Shakespeare himself created an impression of universal drama in the language that he uses in suggesting that what was represented in the theatre could represent the whole world. In As You Like It he wrote the following famous lines,

“All the world’s a stage,

And all the men and women merely players:

They have their exits and their entrances;

And one man in his time plays many parts” (II.vii)

Here he refers to the activities in the theatre, the actors coming on and off stage, to suggest a metaphor for how people live their lives. He suggests that anybody could play a different part, or any part, so we could all recognize ourselves in a Shakespeare play. It also hints towards the way that characters such as Olivia and Rosaline dress up as other than they are, assume different roles or become different ‘players’. It was common in Shakespeare’s time for the actors in each company to play many different roles, sometimes within the same plays and sometimes across several plays that were being performed in the same week. This kind of language is also reflected in plays such as Macbeth, in tragedy rather than in comedy, wherein the dying speech of the play’s hero or antihero Tomorrow

“To-morrow, and to-morrow, and to-morrow,

Creeps in this petty pace from day to day,

To the last syllable of recorded time;

And all our yesterdays have lighted fools

The way to dusty death. Out, out, brief candle!

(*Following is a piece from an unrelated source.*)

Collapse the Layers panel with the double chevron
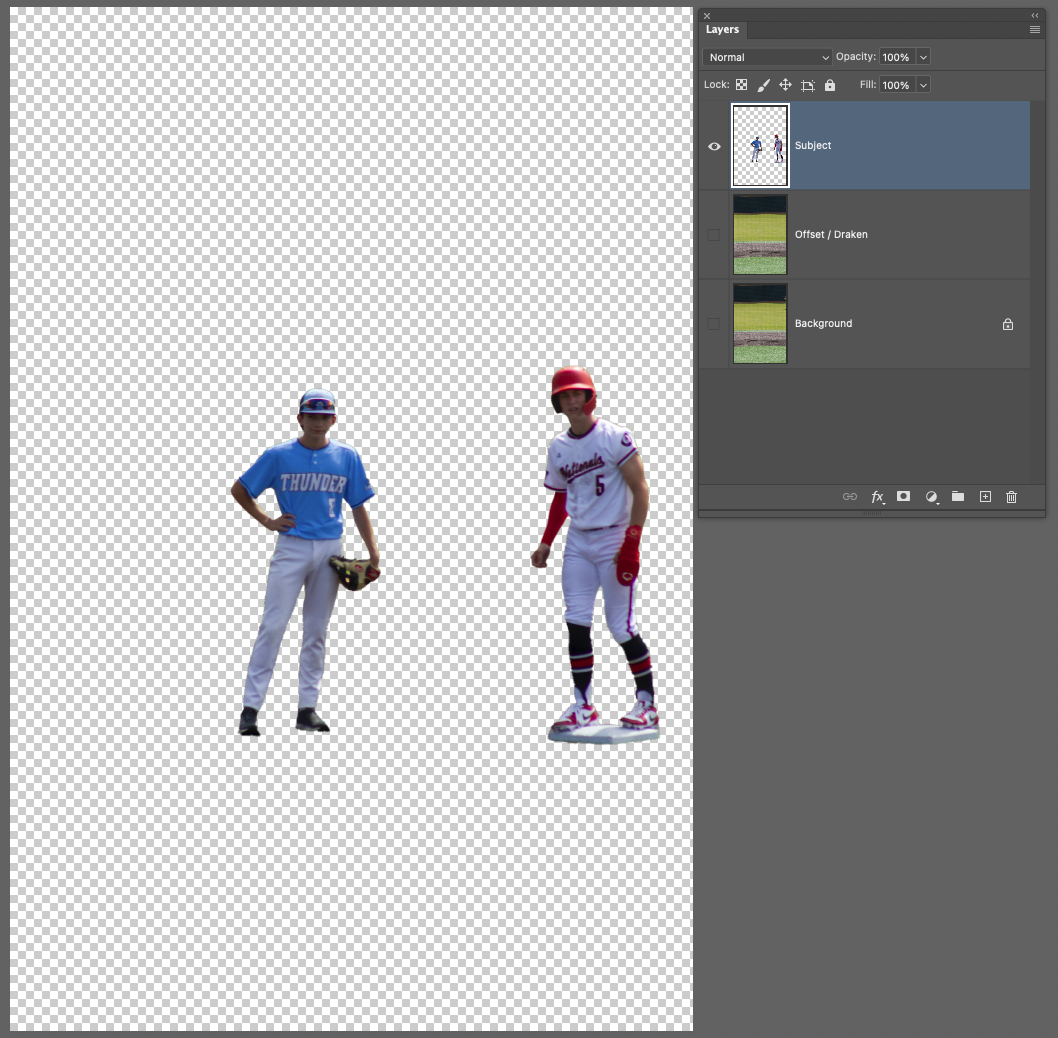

Life’s but a walking shadow, a poor player,

That struts and frets his hour upon the stage,

And then is heard no more. It is a tale

Told by an idiot, full of sound and fury,

Signifying nothing.” (V.v)

Here the metaphor extends to the process of life itself, which is only like a “poor player” who has only an “hour” to perform. This is perhaps wishful thinking on the part of Macbeth who would like to imagine that his actions were only “performed” and that they “signified nothing”, as he is now consumed by guilt for the murder of Duncan. The metaphors of theatre run right through the plays in a way that both playfully emphasizes their artificiality, as stories and characters who are performed many times in many different ways, and a way that makes them feel eternal, that they could be acted a countless number of times and still have something to say to us.